Given passage:
[START]

Tag: Thorsten Quaeschning


Quality instrumental electronic music is often overlooked these days at the expense of vocal driven synth material.

The halcyon days, of when artists such as JEAN-MICHEL JARRE, KLAUS SCHULZE and TANGERINE DREAM were all at their peak, are all but a distant memory. However, there are still artists that are producing quality work in this vein.

‘Synthwaves’ is a collaboration between TANGERINE DREAM members Thorsten Quaeschning and Ulrich Schnauss which utilises their enviable collection of synthesizers.

Whereas solo Schnauss has a fairly identifiable “wall of sound with Shoegaze elements” aesthetic, the link-up with Quaeschning has produced a more direct and melodic sound which, in places (unsurprisingly) references the classic sound of TD.

[END]

Tasks for this exercise:
• 1. Translate the following sentence from the review of "Synthwaves" into German: "Quality instrumental electronic music is often overlooked these days at the expense of vocal driven synth material."
• 2. Extend the review of "Synthwaves" with further paragraphs, picking up after its final sentence.

Data provided:
[START]

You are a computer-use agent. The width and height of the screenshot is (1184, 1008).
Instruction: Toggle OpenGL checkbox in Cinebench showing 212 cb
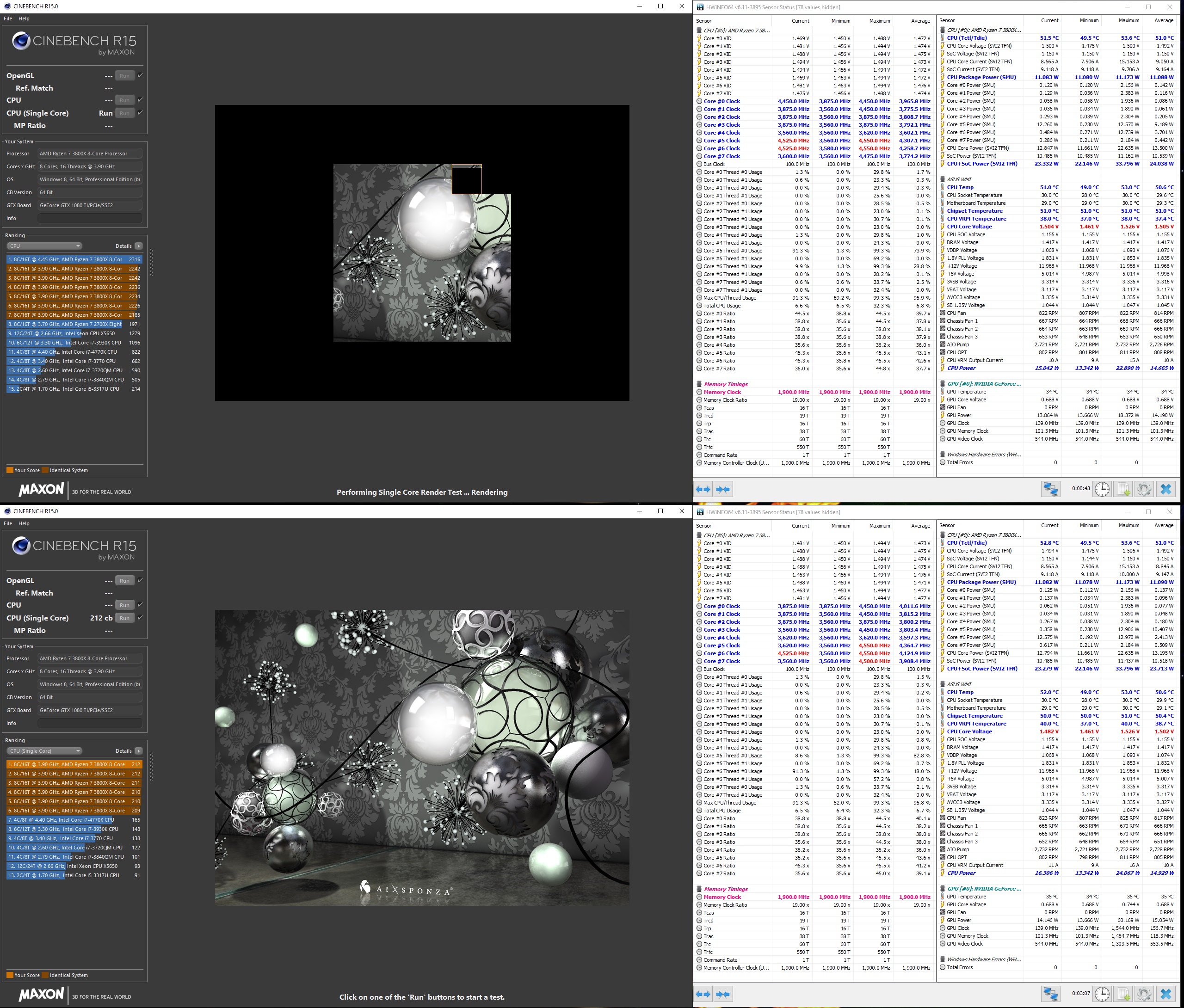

[END]

Responses to the exercise:
• 1. Hochwertige instrumentale elektronische Musik wird heutzutage oft zugunsten von gesangsbetontem Synth-Material übersehen.

• 2.
The start-off track ‘Main Theme’ appears to be a homage to the ‘Stranger Things’ opening music, which in itself paid tribute to TD and electronic artists of the era. From the off, the track relies on a deep resonant synth bass and sequencer lines before introducing some William Orbit-style stabs and big reverberant drum sounds. In classic TD style, more layered echoed sequencer parts raise the energy level and what makes the piece sustain interest over its 8 minute length is its continually changing chord progressions and refusal to rely on a linear approach.

‘Slow Life’ starts off with a quite beautiful ambient Eno-esque acoustic piano part drenched in a long reverb before swiftly introducing another wonderfully deep bass and hooky synth sequence. Alongside a later track on the album, the ghost of the classic ‘Risky Business’ soundtrack piece ‘Love On A Real Train’ is initially recalled here, but the introduction of phased Solina strings and guitar-like textures add a further dimension.

‘Cats and Dogs’ which relies on a vintage Oberheim DMX for its drum pattern and the PROPAGANDA lyric-pinching ‘A Calm But Steady Flow’ are pleasant enough, but come across as mid-album fillers.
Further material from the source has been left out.